_Task_
Every line of the data must be copied exactly.

- - -

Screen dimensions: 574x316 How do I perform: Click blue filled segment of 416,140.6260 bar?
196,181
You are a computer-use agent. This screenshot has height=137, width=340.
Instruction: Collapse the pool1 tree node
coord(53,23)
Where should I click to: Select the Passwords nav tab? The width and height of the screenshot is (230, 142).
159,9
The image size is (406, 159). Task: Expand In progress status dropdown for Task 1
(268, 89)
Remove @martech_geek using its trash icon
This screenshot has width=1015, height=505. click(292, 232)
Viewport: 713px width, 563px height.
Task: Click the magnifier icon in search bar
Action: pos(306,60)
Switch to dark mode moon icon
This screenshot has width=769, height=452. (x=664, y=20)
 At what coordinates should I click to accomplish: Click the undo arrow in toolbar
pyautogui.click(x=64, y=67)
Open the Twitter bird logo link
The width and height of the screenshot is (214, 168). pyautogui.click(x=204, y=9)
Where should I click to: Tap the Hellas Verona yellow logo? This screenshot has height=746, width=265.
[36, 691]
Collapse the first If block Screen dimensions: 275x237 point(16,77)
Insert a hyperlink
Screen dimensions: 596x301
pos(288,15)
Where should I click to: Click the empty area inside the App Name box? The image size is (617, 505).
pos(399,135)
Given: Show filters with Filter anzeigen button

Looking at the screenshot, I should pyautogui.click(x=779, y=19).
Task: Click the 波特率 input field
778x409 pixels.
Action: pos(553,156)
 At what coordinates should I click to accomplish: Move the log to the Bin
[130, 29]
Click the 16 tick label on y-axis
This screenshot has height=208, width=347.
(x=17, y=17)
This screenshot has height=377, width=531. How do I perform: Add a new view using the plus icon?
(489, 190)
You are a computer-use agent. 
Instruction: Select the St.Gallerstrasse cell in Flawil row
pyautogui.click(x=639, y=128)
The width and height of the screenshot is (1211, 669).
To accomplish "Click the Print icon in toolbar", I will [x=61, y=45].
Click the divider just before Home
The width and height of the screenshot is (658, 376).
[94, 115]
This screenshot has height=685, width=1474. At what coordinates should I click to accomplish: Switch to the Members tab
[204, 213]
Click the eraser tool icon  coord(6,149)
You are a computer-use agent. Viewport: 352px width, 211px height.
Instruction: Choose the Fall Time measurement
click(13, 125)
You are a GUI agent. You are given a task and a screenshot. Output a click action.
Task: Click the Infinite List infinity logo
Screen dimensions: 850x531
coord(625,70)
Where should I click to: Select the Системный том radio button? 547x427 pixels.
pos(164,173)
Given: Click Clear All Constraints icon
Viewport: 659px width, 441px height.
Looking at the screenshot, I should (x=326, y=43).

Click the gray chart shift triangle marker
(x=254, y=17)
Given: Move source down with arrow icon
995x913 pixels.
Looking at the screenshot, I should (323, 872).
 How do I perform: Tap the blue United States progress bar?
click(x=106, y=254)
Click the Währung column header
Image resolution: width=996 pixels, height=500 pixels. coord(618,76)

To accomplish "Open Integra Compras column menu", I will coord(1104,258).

- - -

_Answer to the problem_
Screen dimensions: 574x316 How do I perform: Click blue filled segment of 416,140.6260 bar?
196,181
You are a computer-use agent. This screenshot has height=137, width=340.
Instruction: Collapse the pool1 tree node
coord(53,23)
Where should I click to: Select the Passwords nav tab? The width and height of the screenshot is (230, 142).
159,9
The image size is (406, 159). Task: Expand In progress status dropdown for Task 1
(268, 89)
Remove @martech_geek using its trash icon
This screenshot has width=1015, height=505. click(292, 232)
Viewport: 713px width, 563px height.
Task: Click the magnifier icon in search bar
Action: pos(306,60)
Switch to dark mode moon icon
This screenshot has width=769, height=452. (x=664, y=20)
 At what coordinates should I click to accomplish: Click the undo arrow in toolbar
pyautogui.click(x=64, y=67)
Open the Twitter bird logo link
The width and height of the screenshot is (214, 168). pyautogui.click(x=204, y=9)
Where should I click to: Tap the Hellas Verona yellow logo? This screenshot has height=746, width=265.
[36, 691]
Collapse the first If block Screen dimensions: 275x237 point(16,77)
Insert a hyperlink
Screen dimensions: 596x301
pos(288,15)
Where should I click to: Click the empty area inside the App Name box? The image size is (617, 505).
pos(399,135)
Given: Show filters with Filter anzeigen button

Looking at the screenshot, I should pyautogui.click(x=779, y=19).
Task: Click the 波特率 input field
778x409 pixels.
Action: pos(553,156)
 At what coordinates should I click to accomplish: Move the log to the Bin
[130, 29]
Click the 16 tick label on y-axis
This screenshot has height=208, width=347.
(x=17, y=17)
This screenshot has height=377, width=531. How do I perform: Add a new view using the plus icon?
(489, 190)
You are a computer-use agent. 
Instruction: Select the St.Gallerstrasse cell in Flawil row
pyautogui.click(x=639, y=128)
The width and height of the screenshot is (1211, 669).
To accomplish "Click the Print icon in toolbar", I will [x=61, y=45].
Click the divider just before Home
The width and height of the screenshot is (658, 376).
[94, 115]
This screenshot has height=685, width=1474. At what coordinates should I click to accomplish: Switch to the Members tab
[204, 213]
Click the eraser tool icon  coord(6,149)
You are a computer-use agent. Viewport: 352px width, 211px height.
Instruction: Choose the Fall Time measurement
click(13, 125)
You are a GUI agent. You are given a task and a screenshot. Output a click action.
Task: Click the Infinite List infinity logo
Screen dimensions: 850x531
coord(625,70)
Where should I click to: Select the Системный том radio button? 547x427 pixels.
pos(164,173)
Given: Click Clear All Constraints icon
Viewport: 659px width, 441px height.
Looking at the screenshot, I should (x=326, y=43).

Click the gray chart shift triangle marker
(x=254, y=17)
Given: Move source down with arrow icon
995x913 pixels.
Looking at the screenshot, I should (323, 872).
 How do I perform: Tap the blue United States progress bar?
click(x=106, y=254)
Click the Währung column header
Image resolution: width=996 pixels, height=500 pixels. coord(618,76)

To accomplish "Open Integra Compras column menu", I will coord(1104,258).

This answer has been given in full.